(Records for pointing at text and elements)
- - -

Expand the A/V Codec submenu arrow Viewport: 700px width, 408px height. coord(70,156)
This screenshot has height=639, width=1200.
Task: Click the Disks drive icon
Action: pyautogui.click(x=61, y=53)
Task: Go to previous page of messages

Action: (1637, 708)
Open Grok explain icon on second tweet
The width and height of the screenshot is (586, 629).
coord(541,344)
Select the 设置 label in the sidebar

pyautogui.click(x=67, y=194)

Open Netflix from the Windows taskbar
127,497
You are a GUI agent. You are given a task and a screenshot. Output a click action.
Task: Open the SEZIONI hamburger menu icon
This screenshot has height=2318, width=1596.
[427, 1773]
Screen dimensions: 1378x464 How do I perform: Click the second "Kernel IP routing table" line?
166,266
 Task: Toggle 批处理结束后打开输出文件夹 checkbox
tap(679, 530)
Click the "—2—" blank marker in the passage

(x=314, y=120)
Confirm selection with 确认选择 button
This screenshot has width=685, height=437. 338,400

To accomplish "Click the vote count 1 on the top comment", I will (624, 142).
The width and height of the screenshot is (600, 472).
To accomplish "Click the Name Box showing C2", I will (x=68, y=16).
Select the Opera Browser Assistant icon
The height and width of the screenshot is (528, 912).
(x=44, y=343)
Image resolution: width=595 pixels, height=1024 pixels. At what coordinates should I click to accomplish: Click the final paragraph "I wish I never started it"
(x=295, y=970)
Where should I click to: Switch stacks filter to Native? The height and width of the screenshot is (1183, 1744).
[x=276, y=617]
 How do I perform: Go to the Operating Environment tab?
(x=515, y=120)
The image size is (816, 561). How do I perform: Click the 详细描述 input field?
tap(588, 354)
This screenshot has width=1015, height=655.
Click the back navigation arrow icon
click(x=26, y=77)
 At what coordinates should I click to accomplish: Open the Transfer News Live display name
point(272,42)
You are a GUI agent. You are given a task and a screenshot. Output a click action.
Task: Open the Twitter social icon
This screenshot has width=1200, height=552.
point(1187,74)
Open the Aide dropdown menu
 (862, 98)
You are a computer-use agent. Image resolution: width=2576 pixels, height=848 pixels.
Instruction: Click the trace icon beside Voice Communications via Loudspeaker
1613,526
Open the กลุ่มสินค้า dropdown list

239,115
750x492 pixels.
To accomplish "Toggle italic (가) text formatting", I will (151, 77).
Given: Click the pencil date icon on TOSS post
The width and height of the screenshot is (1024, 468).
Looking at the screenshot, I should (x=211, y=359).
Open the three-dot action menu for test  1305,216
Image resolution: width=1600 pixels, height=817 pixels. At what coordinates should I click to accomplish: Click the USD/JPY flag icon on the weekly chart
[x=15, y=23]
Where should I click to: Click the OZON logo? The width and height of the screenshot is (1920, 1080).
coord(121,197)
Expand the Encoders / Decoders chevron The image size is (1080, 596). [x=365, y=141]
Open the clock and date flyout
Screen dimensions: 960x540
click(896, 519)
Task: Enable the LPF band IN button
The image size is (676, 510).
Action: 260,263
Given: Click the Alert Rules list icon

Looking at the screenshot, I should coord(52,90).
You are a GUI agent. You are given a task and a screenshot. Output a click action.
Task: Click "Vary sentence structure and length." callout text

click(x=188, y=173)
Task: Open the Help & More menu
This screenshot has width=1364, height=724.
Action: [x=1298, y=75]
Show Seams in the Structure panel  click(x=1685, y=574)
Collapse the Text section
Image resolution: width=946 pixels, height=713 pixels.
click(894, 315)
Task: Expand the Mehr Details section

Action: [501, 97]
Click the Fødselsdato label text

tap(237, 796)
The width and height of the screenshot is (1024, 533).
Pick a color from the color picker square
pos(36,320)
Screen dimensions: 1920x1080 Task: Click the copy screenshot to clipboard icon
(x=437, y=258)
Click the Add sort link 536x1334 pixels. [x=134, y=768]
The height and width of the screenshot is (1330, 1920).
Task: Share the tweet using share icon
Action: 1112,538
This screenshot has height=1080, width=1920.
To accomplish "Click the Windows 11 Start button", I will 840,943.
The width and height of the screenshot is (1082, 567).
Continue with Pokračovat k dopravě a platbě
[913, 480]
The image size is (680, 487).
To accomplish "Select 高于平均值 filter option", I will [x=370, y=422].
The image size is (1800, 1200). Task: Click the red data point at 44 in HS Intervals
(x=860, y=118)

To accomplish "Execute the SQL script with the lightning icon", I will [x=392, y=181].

- - -

Reproduce every one of the items above word for word.

## Exercise output:
Expand the A/V Codec submenu arrow Viewport: 700px width, 408px height. coord(70,156)
This screenshot has height=639, width=1200.
Task: Click the Disks drive icon
Action: pyautogui.click(x=61, y=53)
Task: Go to previous page of messages

Action: (1637, 708)
Open Grok explain icon on second tweet
The width and height of the screenshot is (586, 629).
coord(541,344)
Select the 设置 label in the sidebar

pyautogui.click(x=67, y=194)

Open Netflix from the Windows taskbar
127,497
You are a GUI agent. You are given a task and a screenshot. Output a click action.
Task: Open the SEZIONI hamburger menu icon
This screenshot has height=2318, width=1596.
[427, 1773]
Screen dimensions: 1378x464 How do I perform: Click the second "Kernel IP routing table" line?
166,266
 Task: Toggle 批处理结束后打开输出文件夹 checkbox
tap(679, 530)
Click the "—2—" blank marker in the passage

(x=314, y=120)
Confirm selection with 确认选择 button
This screenshot has width=685, height=437. 338,400

To accomplish "Click the vote count 1 on the top comment", I will (624, 142).
The width and height of the screenshot is (600, 472).
To accomplish "Click the Name Box showing C2", I will (x=68, y=16).
Select the Opera Browser Assistant icon
The height and width of the screenshot is (528, 912).
(x=44, y=343)
Image resolution: width=595 pixels, height=1024 pixels. At what coordinates should I click to accomplish: Click the final paragraph "I wish I never started it"
(x=295, y=970)
Where should I click to: Switch stacks filter to Native? The height and width of the screenshot is (1183, 1744).
[x=276, y=617]
 How do I perform: Go to the Operating Environment tab?
(x=515, y=120)
The image size is (816, 561). How do I perform: Click the 详细描述 input field?
tap(588, 354)
This screenshot has width=1015, height=655.
Click the back navigation arrow icon
click(x=26, y=77)
 At what coordinates should I click to accomplish: Open the Transfer News Live display name
point(272,42)
You are a GUI agent. You are given a task and a screenshot. Output a click action.
Task: Open the Twitter social icon
This screenshot has width=1200, height=552.
point(1187,74)
Open the Aide dropdown menu
 (862, 98)
You are a computer-use agent. Image resolution: width=2576 pixels, height=848 pixels.
Instruction: Click the trace icon beside Voice Communications via Loudspeaker
1613,526
Open the กลุ่มสินค้า dropdown list

239,115
750x492 pixels.
To accomplish "Toggle italic (가) text formatting", I will (151, 77).
Given: Click the pencil date icon on TOSS post
The width and height of the screenshot is (1024, 468).
Looking at the screenshot, I should (x=211, y=359).
Open the three-dot action menu for test  1305,216
Image resolution: width=1600 pixels, height=817 pixels. At what coordinates should I click to accomplish: Click the USD/JPY flag icon on the weekly chart
[x=15, y=23]
Where should I click to: Click the OZON logo? The width and height of the screenshot is (1920, 1080).
coord(121,197)
Expand the Encoders / Decoders chevron The image size is (1080, 596). [x=365, y=141]
Open the clock and date flyout
Screen dimensions: 960x540
click(896, 519)
Task: Enable the LPF band IN button
The image size is (676, 510).
Action: 260,263
Given: Click the Alert Rules list icon

Looking at the screenshot, I should coord(52,90).
You are a GUI agent. You are given a task and a screenshot. Output a click action.
Task: Click "Vary sentence structure and length." callout text

click(x=188, y=173)
Task: Open the Help & More menu
This screenshot has width=1364, height=724.
Action: [x=1298, y=75]
Show Seams in the Structure panel  click(x=1685, y=574)
Collapse the Text section
Image resolution: width=946 pixels, height=713 pixels.
click(894, 315)
Task: Expand the Mehr Details section

Action: [501, 97]
Click the Fødselsdato label text

tap(237, 796)
The width and height of the screenshot is (1024, 533).
Pick a color from the color picker square
pos(36,320)
Screen dimensions: 1920x1080 Task: Click the copy screenshot to clipboard icon
(x=437, y=258)
Click the Add sort link 536x1334 pixels. [x=134, y=768]
The height and width of the screenshot is (1330, 1920).
Task: Share the tweet using share icon
Action: 1112,538
This screenshot has height=1080, width=1920.
To accomplish "Click the Windows 11 Start button", I will 840,943.
The width and height of the screenshot is (1082, 567).
Continue with Pokračovat k dopravě a platbě
[913, 480]
The image size is (680, 487).
To accomplish "Select 高于平均值 filter option", I will [x=370, y=422].
The image size is (1800, 1200). Task: Click the red data point at 44 in HS Intervals
(x=860, y=118)

To accomplish "Execute the SQL script with the lightning icon", I will [x=392, y=181].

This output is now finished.